Jean-Charles Brisard, a French private investigator who studies the GICM, and Moroccan media have said Houssaini is suspected by Moroccan authorities of having made the explosives used in the Casablanca bombings.
Houssaini was born in Meknes and studied chemistry before traveling to Afghanistan, where he allegedly helped found the GICM and taught bomb-making in Kabul in 2000, Brisard said.
Brisard said that, immediately after the Casablanca attacks, Houssaini allegedly decamped to Iraq, likely with help from a terrorist cell in Germany supporting Abu-Musab al-Zarqawi.
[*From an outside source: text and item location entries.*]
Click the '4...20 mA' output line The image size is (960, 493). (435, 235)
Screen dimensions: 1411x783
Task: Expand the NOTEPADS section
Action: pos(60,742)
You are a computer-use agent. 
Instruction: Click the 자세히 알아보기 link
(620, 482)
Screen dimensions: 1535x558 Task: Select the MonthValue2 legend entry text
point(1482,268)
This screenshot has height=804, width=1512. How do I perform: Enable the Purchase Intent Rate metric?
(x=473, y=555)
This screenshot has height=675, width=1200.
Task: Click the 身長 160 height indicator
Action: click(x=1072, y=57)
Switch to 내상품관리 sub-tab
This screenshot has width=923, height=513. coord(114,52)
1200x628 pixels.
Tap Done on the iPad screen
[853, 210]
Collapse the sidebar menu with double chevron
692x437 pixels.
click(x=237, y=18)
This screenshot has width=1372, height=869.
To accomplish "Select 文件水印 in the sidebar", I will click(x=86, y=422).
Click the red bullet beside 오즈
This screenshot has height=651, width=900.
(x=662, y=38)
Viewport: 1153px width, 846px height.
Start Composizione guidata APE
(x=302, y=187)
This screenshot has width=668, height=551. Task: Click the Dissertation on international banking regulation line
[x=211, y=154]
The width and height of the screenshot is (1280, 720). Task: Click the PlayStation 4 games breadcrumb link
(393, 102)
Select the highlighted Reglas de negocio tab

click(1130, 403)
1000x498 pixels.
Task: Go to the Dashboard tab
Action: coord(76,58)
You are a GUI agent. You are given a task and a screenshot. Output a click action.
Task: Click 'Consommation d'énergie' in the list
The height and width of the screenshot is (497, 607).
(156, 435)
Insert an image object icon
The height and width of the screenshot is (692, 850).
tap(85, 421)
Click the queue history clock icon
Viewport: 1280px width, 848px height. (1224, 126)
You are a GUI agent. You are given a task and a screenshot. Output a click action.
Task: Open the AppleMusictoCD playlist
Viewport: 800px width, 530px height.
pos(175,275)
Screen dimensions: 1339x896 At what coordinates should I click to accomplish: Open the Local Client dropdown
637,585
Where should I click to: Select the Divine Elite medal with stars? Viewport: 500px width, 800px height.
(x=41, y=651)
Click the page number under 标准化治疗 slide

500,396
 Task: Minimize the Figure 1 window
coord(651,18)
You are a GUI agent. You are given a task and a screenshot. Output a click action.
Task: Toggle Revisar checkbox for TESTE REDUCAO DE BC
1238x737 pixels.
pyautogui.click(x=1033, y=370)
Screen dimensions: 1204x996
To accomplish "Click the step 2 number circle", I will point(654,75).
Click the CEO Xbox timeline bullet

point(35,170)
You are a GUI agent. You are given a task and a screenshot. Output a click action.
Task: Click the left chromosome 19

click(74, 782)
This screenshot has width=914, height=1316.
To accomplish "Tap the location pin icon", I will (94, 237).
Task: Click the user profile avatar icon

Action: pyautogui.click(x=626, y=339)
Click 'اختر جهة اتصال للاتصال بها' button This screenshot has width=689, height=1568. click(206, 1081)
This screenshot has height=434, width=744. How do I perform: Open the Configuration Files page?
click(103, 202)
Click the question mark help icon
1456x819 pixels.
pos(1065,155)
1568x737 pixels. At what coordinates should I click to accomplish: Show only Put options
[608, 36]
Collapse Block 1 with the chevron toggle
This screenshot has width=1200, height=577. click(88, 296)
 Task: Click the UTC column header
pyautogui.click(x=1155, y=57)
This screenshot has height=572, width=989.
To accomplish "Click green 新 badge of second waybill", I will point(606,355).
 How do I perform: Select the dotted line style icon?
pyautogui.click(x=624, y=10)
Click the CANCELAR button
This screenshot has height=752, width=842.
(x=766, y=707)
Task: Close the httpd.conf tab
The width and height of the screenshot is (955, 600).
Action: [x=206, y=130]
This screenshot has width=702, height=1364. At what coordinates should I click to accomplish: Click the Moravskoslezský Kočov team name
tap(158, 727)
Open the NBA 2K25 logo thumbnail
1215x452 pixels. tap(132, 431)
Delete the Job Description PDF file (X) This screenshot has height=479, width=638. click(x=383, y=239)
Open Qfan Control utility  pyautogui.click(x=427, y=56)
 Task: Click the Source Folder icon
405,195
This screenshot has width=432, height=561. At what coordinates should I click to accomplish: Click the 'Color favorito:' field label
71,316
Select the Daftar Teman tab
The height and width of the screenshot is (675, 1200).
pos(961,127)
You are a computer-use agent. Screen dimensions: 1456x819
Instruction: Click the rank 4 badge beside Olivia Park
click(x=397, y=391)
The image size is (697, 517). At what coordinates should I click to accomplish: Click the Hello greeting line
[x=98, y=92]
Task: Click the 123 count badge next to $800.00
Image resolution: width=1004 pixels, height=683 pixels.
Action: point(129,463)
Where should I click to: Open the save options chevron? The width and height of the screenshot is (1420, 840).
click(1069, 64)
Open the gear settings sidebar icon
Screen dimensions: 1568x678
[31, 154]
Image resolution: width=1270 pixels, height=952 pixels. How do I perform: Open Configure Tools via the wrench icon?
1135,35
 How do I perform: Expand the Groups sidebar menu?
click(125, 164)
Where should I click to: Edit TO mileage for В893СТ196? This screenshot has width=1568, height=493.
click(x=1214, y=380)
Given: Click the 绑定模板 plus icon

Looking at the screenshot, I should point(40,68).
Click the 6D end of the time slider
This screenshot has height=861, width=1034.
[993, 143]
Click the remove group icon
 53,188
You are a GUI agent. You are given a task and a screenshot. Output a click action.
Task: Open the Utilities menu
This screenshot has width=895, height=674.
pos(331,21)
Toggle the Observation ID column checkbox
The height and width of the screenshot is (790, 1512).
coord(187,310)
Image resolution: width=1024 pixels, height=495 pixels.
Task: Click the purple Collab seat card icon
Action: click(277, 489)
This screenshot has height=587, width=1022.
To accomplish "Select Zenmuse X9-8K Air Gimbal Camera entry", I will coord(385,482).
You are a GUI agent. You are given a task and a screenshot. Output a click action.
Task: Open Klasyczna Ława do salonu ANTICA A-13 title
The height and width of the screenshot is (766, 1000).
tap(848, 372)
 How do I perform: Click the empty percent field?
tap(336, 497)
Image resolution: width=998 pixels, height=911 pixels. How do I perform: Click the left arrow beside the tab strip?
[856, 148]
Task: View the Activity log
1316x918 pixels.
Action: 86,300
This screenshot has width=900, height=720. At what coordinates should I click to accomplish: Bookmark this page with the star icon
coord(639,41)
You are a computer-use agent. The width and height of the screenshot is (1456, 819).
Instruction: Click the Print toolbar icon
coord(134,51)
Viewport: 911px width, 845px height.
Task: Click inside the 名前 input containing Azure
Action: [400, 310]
Al-Zarqawi, a Jordanian, went on to become chief of al-Qaeda in Iraq before he was killed by US forces in June 2006.'
However although Houssaini has been linked the group thought to be behind the Casablanca attacks, it is not known it was personally involved in the bombings themselves.
Achour said the investigation of Houssaini has not linked him personally to either the Casablanca or Madrid bombings.
Spain's National Court and Spanish police said on Friday that Houssaini is not wanted in the Madrid attacks.
They said his name has come up in the Spanish investigation but only in connection to the Casablanca bombings.